Since the LDF runs after the pre scripts, This should be possible.

The LDF and lib command of pio core are obviously seperate from the build system. Scimming over the PIO core code, this seems to be the case.

It would be possible to alter the lib_deps values before passing them the LDF, but this may not be good. This would allow there to be descrepancy between the apparent values of lib_deps for the pio lib command and the pio run command.

In my case, this is for CI, so it wouldn’t be an issue. For the general purpose, this could cause confusion for devs. It may be better for me to regex replace the addresses in the platformio.ini file using a CI script instead of trying to build it into PIO. This would be more obviously for CI, as it wouldn’t ever be touched by the LDF or PIO in general.

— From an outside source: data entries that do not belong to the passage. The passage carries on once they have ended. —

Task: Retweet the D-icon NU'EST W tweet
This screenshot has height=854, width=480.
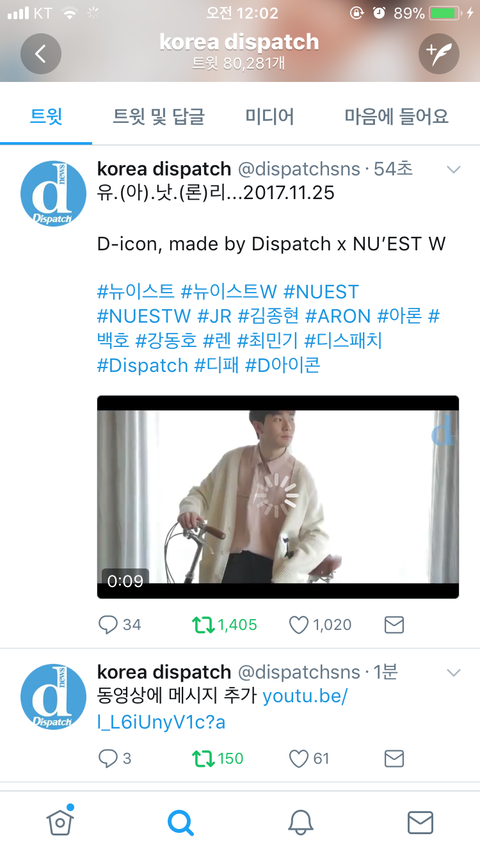Action: [x=202, y=625]
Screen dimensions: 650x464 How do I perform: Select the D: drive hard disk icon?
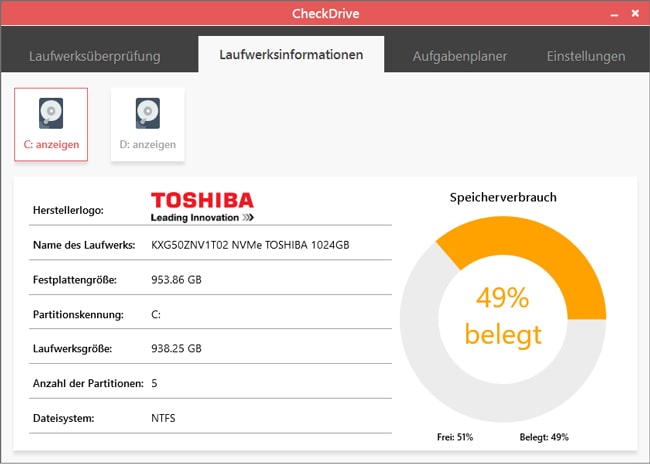[147, 114]
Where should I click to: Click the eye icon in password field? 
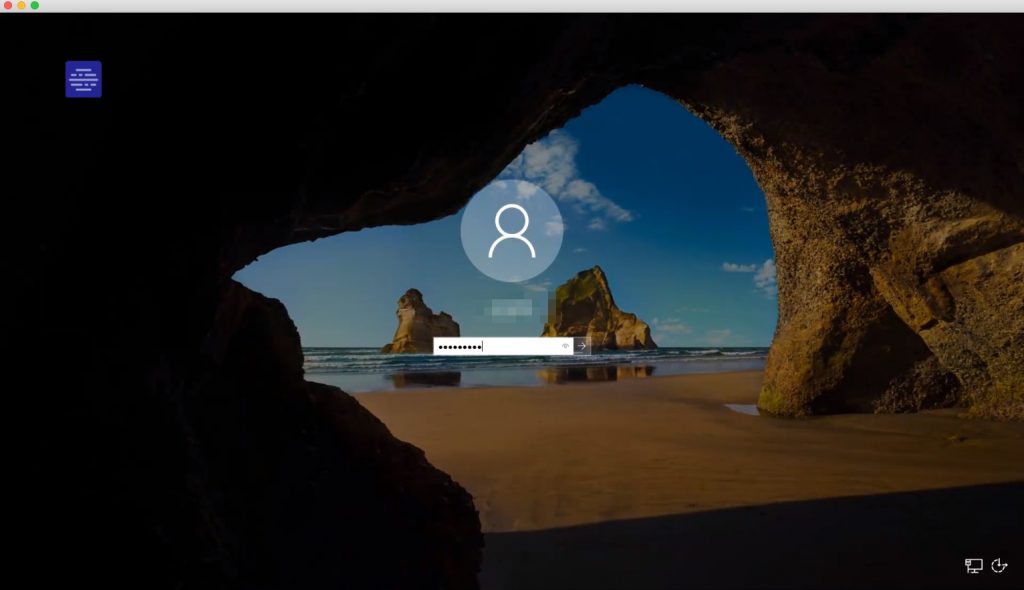(x=565, y=346)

Im going to do it the CI scripting way, Since that makes more overall logical sense. If anyone else has ideas, Im all ears!

Here to post on my own topic again, But maybe I can help some poor shmuck who has the same issue down the road.


Here is the (stripped down) script I wrote:

gitlab_ci_lib_replacer.py in the folder [project_root]/scripts/CI


import os
import re

pio_ini = 'platformio.ini'
search_regex = '^(\s*?)git@(.*?gitlab.*?):(.*?)$'
ci_token = os.environ['CI_JOB_TOKEN']
replace_regex = '\\1https://gitlab-ci-token:'+ ci_token + '@\\2/\\3'

updated_content = ""

with open (pio_ini, 'r') as f:
    content = f.read()
    updated_content = re.sub(search_regex, replace_regex, content, flags = re.M)
    f.close()

with open (pio_ini, 'w') as f:
    f.write(updated_content)
    f.close()

Since I wanted this script to only run for CI builds, I called it from the gitlab ci config:
.gitlab-ci.yml

build:
  stage: build
  image: python:3.9-buster 
  rules:
    - if: $CI_COMMIT_TAG =~ /^v[\d]{1,3}\.[\d]{1,3}\.[\d]{1,3}$/ # Only run on version tags (v1.2.3, etc.)
  before_script:
    - "pip install -U platformio"
    - "python scripts/CI/gitlab_ci_lib_replacer.py"
  script:
    - "pio run -e my_env"

How does this actually work?

When using private git repositories as libraries, it is easy to pull them on dev systems using SSH. As soon as you try to run them in CI, that causes an issue. In order to make the CI work with SSH, you need to have an SSH key for the CI build. This is possible in gitlab using deploy keys but it comes with some safety caveats. Primarily, when the SSH private key is added as a CI variable, you have to be concerned with how other developers have access to it. If they can change the CI config, they could use the SSH key to pull the library and push it to their own upstream (even if they don’t personally have access to that libraries repo!). This creates a security loophole, and that’s not what we want. Of course, you can protect those files through careful merge checks, branch protection, etc. But I didn’t want to make it hard to change stuff, I just wanted private repos to stay private.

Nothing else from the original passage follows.